▸ Work required
Transcribe the full listing word for word, leaving nothing out.

++++++

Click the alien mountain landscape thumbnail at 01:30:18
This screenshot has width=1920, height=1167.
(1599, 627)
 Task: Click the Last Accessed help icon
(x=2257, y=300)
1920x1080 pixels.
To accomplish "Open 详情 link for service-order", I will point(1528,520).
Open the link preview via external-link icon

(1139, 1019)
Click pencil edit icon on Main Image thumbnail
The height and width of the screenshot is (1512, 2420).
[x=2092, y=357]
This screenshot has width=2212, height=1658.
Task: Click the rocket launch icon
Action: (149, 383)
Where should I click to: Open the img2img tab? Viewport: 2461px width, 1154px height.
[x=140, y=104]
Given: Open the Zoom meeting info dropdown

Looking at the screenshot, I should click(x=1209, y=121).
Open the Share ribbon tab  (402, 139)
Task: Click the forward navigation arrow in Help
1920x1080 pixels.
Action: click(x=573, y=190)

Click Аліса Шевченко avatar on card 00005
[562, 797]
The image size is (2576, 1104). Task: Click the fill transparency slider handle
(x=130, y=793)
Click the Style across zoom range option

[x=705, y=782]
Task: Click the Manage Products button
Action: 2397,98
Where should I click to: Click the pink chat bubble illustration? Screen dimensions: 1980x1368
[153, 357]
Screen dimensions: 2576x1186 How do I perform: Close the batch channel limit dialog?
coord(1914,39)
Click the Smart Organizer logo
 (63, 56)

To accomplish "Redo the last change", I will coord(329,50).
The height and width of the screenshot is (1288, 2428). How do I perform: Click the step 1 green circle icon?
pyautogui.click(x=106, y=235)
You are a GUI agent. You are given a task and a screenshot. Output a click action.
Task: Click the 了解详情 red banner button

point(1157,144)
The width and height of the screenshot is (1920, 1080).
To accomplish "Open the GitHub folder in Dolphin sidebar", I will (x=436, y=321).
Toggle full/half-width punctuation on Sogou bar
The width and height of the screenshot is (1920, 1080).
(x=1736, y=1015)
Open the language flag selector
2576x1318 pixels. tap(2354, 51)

++++++

▸ Exercise result
Click the alien mountain landscape thumbnail at 01:30:18
This screenshot has width=1920, height=1167.
(1599, 627)
 Task: Click the Last Accessed help icon
(x=2257, y=300)
1920x1080 pixels.
To accomplish "Open 详情 link for service-order", I will point(1528,520).
Open the link preview via external-link icon

(1139, 1019)
Click pencil edit icon on Main Image thumbnail
The height and width of the screenshot is (1512, 2420).
[x=2092, y=357]
This screenshot has width=2212, height=1658.
Task: Click the rocket launch icon
Action: (149, 383)
Where should I click to: Open the img2img tab? Viewport: 2461px width, 1154px height.
[x=140, y=104]
Given: Open the Zoom meeting info dropdown

Looking at the screenshot, I should click(x=1209, y=121).
Open the Share ribbon tab  (402, 139)
Task: Click the forward navigation arrow in Help
1920x1080 pixels.
Action: click(x=573, y=190)

Click Аліса Шевченко avatar on card 00005
[562, 797]
The image size is (2576, 1104). Task: Click the fill transparency slider handle
(x=130, y=793)
Click the Style across zoom range option

[x=705, y=782]
Task: Click the Manage Products button
Action: 2397,98
Where should I click to: Click the pink chat bubble illustration? Screen dimensions: 1980x1368
[153, 357]
Screen dimensions: 2576x1186 How do I perform: Close the batch channel limit dialog?
coord(1914,39)
Click the Smart Organizer logo
 (63, 56)

To accomplish "Redo the last change", I will coord(329,50).
The height and width of the screenshot is (1288, 2428). How do I perform: Click the step 1 green circle icon?
pyautogui.click(x=106, y=235)
You are a GUI agent. You are given a task and a screenshot. Output a click action.
Task: Click the 了解详情 red banner button

point(1157,144)
The width and height of the screenshot is (1920, 1080).
To accomplish "Open the GitHub folder in Dolphin sidebar", I will (x=436, y=321).
Toggle full/half-width punctuation on Sogou bar
The width and height of the screenshot is (1920, 1080).
(x=1736, y=1015)
Open the language flag selector
2576x1318 pixels. tap(2354, 51)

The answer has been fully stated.